Читаем Маска Красной Смерти полностью

Паскаль, философ, которого мы оба любим, заметил – и как справедливо! – «que tout notre raisonnement se reduit a ceder au sentiment»[57]; и весьма возможно, что чувство естественного вернуло бы свое прежнее господство над сухим, математическим, школьным рассудком, если б только позволило время. Но этому не суждено было случиться. Под влиянием односторонних успехов науки мир состарился преждевременно. Большая часть людей не замечала этого или делала вид, что не замечает, предаваясь веселой, хотя и несчастливой жизни. Но я… я знал из летописей Земли, что глубочайшее падение – удел высочайшей цивилизации. Китай со своей простотой и долговечностью, Ассирия со своей архитектурой, Египет с астрологией, Нубия, сильнейшая из всех, беспокойная матерь искусств, предсказывали мне нашу судьбу. В истории этих стран я увидел луч Будущего. Частные уродливости этих последних были местными болезнями Земли, от которых она избавилась с падением этих государств; но при общем заражении мира обновление могло быть найдено лишь в Смерти. Я знал, что человеческий род может избежать конечного уничтожения, только «вновь родившись».

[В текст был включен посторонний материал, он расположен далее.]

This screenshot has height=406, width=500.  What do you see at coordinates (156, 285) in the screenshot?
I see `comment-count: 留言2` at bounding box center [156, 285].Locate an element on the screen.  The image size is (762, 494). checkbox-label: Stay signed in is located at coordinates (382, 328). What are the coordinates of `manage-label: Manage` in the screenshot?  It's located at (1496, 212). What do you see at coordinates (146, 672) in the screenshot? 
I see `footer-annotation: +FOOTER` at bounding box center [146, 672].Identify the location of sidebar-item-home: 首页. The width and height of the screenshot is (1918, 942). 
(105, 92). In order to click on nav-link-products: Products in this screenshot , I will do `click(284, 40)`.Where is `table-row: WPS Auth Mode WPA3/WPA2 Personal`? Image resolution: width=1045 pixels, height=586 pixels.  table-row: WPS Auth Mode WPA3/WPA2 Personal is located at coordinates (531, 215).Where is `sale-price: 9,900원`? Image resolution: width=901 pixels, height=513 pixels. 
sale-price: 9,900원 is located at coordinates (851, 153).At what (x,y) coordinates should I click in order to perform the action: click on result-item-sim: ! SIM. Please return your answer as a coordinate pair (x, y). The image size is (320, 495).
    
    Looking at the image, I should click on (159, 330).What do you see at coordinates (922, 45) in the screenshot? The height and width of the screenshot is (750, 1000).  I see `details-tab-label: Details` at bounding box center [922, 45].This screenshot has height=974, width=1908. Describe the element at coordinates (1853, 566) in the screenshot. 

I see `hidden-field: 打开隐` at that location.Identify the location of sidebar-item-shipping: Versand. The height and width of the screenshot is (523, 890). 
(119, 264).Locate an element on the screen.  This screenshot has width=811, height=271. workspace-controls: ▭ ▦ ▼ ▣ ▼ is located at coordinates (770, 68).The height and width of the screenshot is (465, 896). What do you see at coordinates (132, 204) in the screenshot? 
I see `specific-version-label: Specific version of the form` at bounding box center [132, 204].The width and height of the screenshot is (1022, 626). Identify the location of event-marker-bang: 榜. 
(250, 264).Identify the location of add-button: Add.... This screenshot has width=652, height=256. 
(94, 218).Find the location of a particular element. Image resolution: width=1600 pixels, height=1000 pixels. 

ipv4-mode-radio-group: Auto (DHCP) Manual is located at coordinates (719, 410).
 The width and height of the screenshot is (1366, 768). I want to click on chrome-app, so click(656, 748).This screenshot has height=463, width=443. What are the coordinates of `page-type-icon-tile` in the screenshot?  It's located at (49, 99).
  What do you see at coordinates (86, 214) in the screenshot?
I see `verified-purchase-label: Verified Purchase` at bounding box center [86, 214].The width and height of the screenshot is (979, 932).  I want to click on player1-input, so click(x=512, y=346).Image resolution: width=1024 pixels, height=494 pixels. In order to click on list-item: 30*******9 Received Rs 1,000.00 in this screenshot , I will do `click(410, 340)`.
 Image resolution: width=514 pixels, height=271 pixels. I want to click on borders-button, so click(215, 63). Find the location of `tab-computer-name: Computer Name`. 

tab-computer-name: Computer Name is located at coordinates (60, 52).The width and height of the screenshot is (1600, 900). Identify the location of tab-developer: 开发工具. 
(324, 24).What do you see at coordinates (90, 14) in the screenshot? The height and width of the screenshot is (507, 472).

Тогда-то, прекраснейшая и любимейшая, мы стали проводить наши дни в мечтах. В сумерках мы рассуждали о грядущем дне, когда изуродованная искусством поверхность Земли, получив очищение, которое одно может изгладить ее прямолинейное безобразие, снова оденется зеленью, и веселыми холмами, и смеющимися водами Рая – и станет наконец достойным жилищем для человека – человека, очищенного Смертью, человека с возвышенным разумом, для которого знание уже не отрава, для обновленного, возрожденного, блаженного и отныне бессмертного, хотя по-прежнему материального человека.

Уна. Я хорошо помню эти беседы, дорогой Монос, но день огненного разрушения еще не был так близок, как мы думали и как можно было думать, оглядываясь на упомянутую тобой всеобщую порочность. Люди жили и умирали, как прежде. Ты сам заболел и сошел в могилу, а за тобой скоро последовала твоя верная Уна. И хотя столетие, минувшее с тех пор, с окончанием которого мы снова соединились, не подвергло наши дремлющие чувства чересчур долгому испытанию, но, милый Монос, все же это было целое столетие.

Монос. Скажи лучше: точка в туманной беспредельности. Да, я умер в пору одряхления Земли. Измученный сознанием общего упадка и хаоса, я заболел жестокой горячкой. После недолгих страданий и многих дней фантастического бреда, исполненного восторга, проявления которого ты принимала за муки – и я был бессилен разубедить тебя, – после многих дней этого бреда я впал в состояние неподвижного бездыханного оцепенения, которое окружающие называли Смертью.

Слова не выражают действительности. В моем оцепенении я не был лишен чувств. Я мог бы сравнить его с глубоким спокойствием человека, который после долгого и крепкого сна, под лучами полуденного солнца, начинает потихоньку возвращаться к сознанию не оттого, что его будят, а только оттого, что спал уже довольно, и сон начинает отлетать сам собою.